We used different data science tools for this project including R and other data visualization and analysis tools. We also used the GDELT data which monitors the world’s broadcast, print, and web news from nearly every corner of every country in over 100 languages.

Figure 1. visualizes the person co-occurrence network of Oil & Gas news coverage 6 months before the Oil prices dropped (November 2013 till June 2014). In this analysis, all 91 names were extracted from online news. Eventually, only the names which appeared together in a news article were connected based on co-occurrence. Only those names appearing in at least 180 different news articles and which co-occurred with at least one other name in 180 or more articles were retained, yielding a network diagram of 91 names and 184 connections.

Figure 2. visualizes the person co-occurrence network of Oil & Gas news coverage 6 months before the Oil prices dropped June 2014 till February 2015). In this analysis, all 143 person names were extracted from online news so that only the names which appeared together in a news article were connected based on co-occurrence. Only those names appearing in at least 180 different news articles and which co-occurred with at least one other name in 180 or more articles were retained, yielding a network diagram of 143 names and 238 connections.

Each node (i.e circle) represents a person name, sized based on total number of connections, with the edges (connections) between them representing names which co-occur frequently in news coverage, suggesting some degree of connection or similarity. An algorithm known as a “community finder” was applied to the final network diagram, which groups the names into clusters in which members of a given cluster co-occur more frequently with each other relative to other names. Moreover, each cluster is given its own color. The specific color of each group is assigned at random by the software, but nodes with the same color co-occur more frequently with each other.

For the sake of collecting more insights, We then applied R language to identify the maximal clique/s in Figure 2. The maximal clique is a sub-set of a network in which the actors are more closely and intensely or strongly tied to one another than they are to other members of the network. The maximal clique was identified as 7 which consists of Barack Obama , John Kerry ,Vladimir Putin,David Cameron, Francois Hollande, Petro Poroshenko, and Angela Merkel. These are clearly the influencers around the “Ukranian Conflict” and this shows how this conflict might be affecting the Oil prices discussions.

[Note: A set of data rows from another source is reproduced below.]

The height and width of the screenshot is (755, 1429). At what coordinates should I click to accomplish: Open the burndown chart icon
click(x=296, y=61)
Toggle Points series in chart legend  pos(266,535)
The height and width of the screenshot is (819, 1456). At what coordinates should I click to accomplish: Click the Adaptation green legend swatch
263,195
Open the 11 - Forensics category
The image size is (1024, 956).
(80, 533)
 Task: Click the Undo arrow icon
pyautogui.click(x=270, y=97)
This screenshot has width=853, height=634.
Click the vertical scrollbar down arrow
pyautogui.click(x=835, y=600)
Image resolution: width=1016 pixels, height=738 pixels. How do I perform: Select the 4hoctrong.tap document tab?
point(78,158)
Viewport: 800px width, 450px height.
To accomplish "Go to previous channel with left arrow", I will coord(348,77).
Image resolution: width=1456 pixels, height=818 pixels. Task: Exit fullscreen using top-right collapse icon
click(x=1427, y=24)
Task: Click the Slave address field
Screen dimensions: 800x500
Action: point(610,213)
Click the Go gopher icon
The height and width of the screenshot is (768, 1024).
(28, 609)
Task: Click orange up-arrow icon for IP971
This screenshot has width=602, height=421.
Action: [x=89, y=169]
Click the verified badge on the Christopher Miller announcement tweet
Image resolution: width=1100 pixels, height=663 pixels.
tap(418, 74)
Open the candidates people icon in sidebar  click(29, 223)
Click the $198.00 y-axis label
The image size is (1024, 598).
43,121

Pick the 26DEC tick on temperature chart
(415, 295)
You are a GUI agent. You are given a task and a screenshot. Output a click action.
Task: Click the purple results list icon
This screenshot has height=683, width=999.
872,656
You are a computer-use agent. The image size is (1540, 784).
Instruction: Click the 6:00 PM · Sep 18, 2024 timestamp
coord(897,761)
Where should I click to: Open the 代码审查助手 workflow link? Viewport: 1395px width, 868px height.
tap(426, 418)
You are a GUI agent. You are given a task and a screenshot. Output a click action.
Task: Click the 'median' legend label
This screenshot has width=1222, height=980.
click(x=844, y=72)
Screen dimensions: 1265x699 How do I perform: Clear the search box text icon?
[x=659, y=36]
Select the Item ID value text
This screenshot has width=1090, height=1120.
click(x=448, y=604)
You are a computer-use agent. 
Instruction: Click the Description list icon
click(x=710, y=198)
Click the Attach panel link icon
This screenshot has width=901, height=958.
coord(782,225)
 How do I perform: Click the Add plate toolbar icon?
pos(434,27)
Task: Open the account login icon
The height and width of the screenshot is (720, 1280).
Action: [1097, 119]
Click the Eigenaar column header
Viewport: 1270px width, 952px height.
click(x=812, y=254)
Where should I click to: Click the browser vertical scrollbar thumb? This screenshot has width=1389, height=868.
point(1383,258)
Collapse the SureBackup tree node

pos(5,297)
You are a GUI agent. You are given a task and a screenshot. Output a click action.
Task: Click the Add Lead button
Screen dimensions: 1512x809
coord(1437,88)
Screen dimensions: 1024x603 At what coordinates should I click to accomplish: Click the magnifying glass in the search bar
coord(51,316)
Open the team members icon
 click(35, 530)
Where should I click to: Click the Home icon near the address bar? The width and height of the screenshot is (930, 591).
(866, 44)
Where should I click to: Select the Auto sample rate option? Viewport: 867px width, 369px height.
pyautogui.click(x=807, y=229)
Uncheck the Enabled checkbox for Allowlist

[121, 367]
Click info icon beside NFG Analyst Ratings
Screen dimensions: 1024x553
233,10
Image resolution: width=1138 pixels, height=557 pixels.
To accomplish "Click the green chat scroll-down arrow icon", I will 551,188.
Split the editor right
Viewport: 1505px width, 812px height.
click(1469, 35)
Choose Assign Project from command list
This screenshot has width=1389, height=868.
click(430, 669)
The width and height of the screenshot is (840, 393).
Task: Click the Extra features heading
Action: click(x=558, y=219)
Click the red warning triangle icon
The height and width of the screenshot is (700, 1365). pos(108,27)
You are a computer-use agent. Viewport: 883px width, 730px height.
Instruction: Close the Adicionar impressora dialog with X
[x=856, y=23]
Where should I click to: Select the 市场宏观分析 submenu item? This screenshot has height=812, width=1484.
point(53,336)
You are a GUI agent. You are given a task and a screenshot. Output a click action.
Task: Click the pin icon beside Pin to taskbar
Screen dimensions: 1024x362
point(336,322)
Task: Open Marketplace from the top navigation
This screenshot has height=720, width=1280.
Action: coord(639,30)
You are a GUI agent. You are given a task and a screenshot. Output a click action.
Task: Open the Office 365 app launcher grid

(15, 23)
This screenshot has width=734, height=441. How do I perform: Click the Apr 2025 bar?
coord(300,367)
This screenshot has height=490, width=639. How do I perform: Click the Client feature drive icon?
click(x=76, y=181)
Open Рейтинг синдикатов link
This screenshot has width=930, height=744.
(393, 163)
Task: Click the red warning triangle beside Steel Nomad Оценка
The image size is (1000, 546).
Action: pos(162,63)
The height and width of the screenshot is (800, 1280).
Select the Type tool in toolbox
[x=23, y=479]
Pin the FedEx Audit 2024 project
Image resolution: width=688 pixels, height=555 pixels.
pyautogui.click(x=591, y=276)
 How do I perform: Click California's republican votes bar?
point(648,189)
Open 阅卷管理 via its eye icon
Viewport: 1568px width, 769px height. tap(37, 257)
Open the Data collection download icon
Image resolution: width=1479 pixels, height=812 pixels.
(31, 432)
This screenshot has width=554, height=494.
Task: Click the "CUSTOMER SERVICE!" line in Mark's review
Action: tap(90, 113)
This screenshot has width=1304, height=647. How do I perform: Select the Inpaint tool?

In conclusion, Data science will have a huge impact in understanding economic and political issues like the discourse surrounding a topic like Oil prices falling. Although, I am not an economic or political science expert, I was able to see the big picture and come up with conclusions by using data science techniques. In particular, the methodology’s ability to identify politicians associated with specific subtopics like “Ukrainian conflict” or the Nigerian internal problem with the Election and Oil prices, as well as its ability to tease out geographic focus of individuals and to identify key influencers for each cluster, suggests that this offers a public relations kit in a box. Using the information in the visualization above, it is possible to readily identify both key influencers in each community (the larger nodes) and the reporters and analysts who focus most prominently on them.

In the future, Big Data can be used to automatically detect emerging leaders and communities and to also offer a real-time picture of a conversation around a specific and important topic like the falling Oil prices.